• Material shown
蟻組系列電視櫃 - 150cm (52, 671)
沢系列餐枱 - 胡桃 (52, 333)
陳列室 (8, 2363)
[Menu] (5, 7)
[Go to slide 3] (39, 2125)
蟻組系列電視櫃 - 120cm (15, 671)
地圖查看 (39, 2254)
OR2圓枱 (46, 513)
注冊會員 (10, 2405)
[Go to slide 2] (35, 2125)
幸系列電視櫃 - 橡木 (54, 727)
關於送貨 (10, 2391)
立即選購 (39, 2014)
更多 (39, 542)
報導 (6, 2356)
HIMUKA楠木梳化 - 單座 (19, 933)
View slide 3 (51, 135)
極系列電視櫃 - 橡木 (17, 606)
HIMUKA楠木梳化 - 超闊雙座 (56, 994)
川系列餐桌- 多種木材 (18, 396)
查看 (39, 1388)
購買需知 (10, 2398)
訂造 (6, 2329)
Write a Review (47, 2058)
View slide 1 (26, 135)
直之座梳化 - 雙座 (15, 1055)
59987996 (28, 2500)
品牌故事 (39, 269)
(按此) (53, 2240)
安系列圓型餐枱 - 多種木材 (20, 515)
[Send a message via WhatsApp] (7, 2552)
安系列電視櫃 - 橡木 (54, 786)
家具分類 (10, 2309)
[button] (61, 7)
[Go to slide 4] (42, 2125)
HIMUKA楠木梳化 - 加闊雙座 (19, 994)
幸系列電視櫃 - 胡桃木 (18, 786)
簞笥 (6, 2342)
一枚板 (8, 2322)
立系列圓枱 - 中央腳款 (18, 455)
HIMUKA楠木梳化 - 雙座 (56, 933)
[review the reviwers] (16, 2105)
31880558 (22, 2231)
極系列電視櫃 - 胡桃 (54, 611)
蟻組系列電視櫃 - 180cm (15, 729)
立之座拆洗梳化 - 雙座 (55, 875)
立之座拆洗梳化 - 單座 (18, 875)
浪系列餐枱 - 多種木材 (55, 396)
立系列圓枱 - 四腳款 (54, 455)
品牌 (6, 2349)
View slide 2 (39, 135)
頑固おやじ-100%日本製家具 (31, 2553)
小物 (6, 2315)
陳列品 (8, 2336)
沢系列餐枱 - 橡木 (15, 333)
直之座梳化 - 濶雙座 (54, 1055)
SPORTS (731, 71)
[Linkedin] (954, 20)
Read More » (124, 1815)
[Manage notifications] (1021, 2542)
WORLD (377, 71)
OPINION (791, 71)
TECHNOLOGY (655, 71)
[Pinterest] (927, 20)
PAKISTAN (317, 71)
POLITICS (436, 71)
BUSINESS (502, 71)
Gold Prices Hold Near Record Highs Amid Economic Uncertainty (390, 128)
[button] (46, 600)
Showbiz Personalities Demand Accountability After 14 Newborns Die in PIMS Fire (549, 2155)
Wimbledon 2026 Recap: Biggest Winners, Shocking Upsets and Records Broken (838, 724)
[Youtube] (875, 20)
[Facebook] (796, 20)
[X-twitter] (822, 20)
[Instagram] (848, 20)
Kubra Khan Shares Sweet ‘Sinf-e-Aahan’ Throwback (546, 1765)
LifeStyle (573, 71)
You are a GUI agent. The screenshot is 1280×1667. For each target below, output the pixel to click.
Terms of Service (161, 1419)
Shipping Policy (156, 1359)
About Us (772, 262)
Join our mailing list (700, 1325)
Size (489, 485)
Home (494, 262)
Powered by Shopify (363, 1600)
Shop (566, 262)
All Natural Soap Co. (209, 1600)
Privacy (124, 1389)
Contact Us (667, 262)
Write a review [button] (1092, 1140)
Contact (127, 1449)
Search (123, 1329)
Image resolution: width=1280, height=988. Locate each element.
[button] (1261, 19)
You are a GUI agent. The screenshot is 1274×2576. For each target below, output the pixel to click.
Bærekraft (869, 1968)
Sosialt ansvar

• What you need to do
Faithfully write out the entire listing, line by line.

• Reply to the task
蟻組系列電視櫃 - 150cm (52, 671)
沢系列餐枱 - 胡桃 (52, 333)
陳列室 (8, 2363)
[Menu] (5, 7)
[Go to slide 3] (39, 2125)
蟻組系列電視櫃 - 120cm (15, 671)
地圖查看 (39, 2254)
OR2圓枱 (46, 513)
注冊會員 (10, 2405)
[Go to slide 2] (35, 2125)
幸系列電視櫃 - 橡木 (54, 727)
關於送貨 (10, 2391)
立即選購 (39, 2014)
更多 (39, 542)
報導 (6, 2356)
HIMUKA楠木梳化 - 單座 (19, 933)
View slide 3 (51, 135)
極系列電視櫃 - 橡木 (17, 606)
HIMUKA楠木梳化 - 超闊雙座 (56, 994)
川系列餐桌- 多種木材 (18, 396)
查看 (39, 1388)
購買需知 (10, 2398)
訂造 (6, 2329)
Write a Review (47, 2058)
View slide 1 (26, 135)
直之座梳化 - 雙座 (15, 1055)
59987996 (28, 2500)
品牌故事 (39, 269)
(按此) (53, 2240)
安系列圓型餐枱 - 多種木材 (20, 515)
[Send a message via WhatsApp] (7, 2552)
安系列電視櫃 - 橡木 (54, 786)
家具分類 (10, 2309)
[button] (61, 7)
[Go to slide 4] (42, 2125)
HIMUKA楠木梳化 - 加闊雙座 (19, 994)
幸系列電視櫃 - 胡桃木 (18, 786)
簞笥 (6, 2342)
一枚板 (8, 2322)
立系列圓枱 - 中央腳款 (18, 455)
HIMUKA楠木梳化 - 雙座 (56, 933)
[review the reviwers] (16, 2105)
31880558 (22, 2231)
極系列電視櫃 - 胡桃 (54, 611)
蟻組系列電視櫃 - 180cm (15, 729)
立之座拆洗梳化 - 雙座 (55, 875)
立之座拆洗梳化 - 單座 (18, 875)
浪系列餐枱 - 多種木材 (55, 396)
立系列圓枱 - 四腳款 (54, 455)
品牌 (6, 2349)
View slide 2 (39, 135)
頑固おやじ-100%日本製家具 (31, 2553)
小物 (6, 2315)
陳列品 (8, 2336)
沢系列餐枱 - 橡木 (15, 333)
直之座梳化 - 濶雙座 (54, 1055)
SPORTS (731, 71)
[Linkedin] (954, 20)
Read More » (124, 1815)
[Manage notifications] (1021, 2542)
WORLD (377, 71)
OPINION (791, 71)
TECHNOLOGY (655, 71)
[Pinterest] (927, 20)
PAKISTAN (317, 71)
POLITICS (436, 71)
BUSINESS (502, 71)
Gold Prices Hold Near Record Highs Amid Economic Uncertainty (390, 128)
[button] (46, 600)
Showbiz Personalities Demand Accountability After 14 Newborns Die in PIMS Fire (549, 2155)
Wimbledon 2026 Recap: Biggest Winners, Shocking Upsets and Records Broken (838, 724)
[Youtube] (875, 20)
[Facebook] (796, 20)
[X-twitter] (822, 20)
[Instagram] (848, 20)
Kubra Khan Shares Sweet ‘Sinf-e-Aahan’ Throwback (546, 1765)
LifeStyle (573, 71)
You are a GUI agent. The screenshot is 1280×1667. For each target below, output the pixel to click.
Terms of Service (161, 1419)
Shipping Policy (156, 1359)
About Us (772, 262)
Join our mailing list (700, 1325)
Size (489, 485)
Home (494, 262)
Powered by Shopify (363, 1600)
Shop (566, 262)
All Natural Soap Co. (209, 1600)
Privacy (124, 1389)
Contact Us (667, 262)
Write a review [button] (1092, 1140)
Contact (127, 1449)
Search (123, 1329)
Image resolution: width=1280, height=988. Locate each element.
[button] (1261, 19)
You are a GUI agent. The screenshot is 1274×2576. For each target below, output the pixel to click.
Bærekraft (869, 1968)
Sosialt ansvar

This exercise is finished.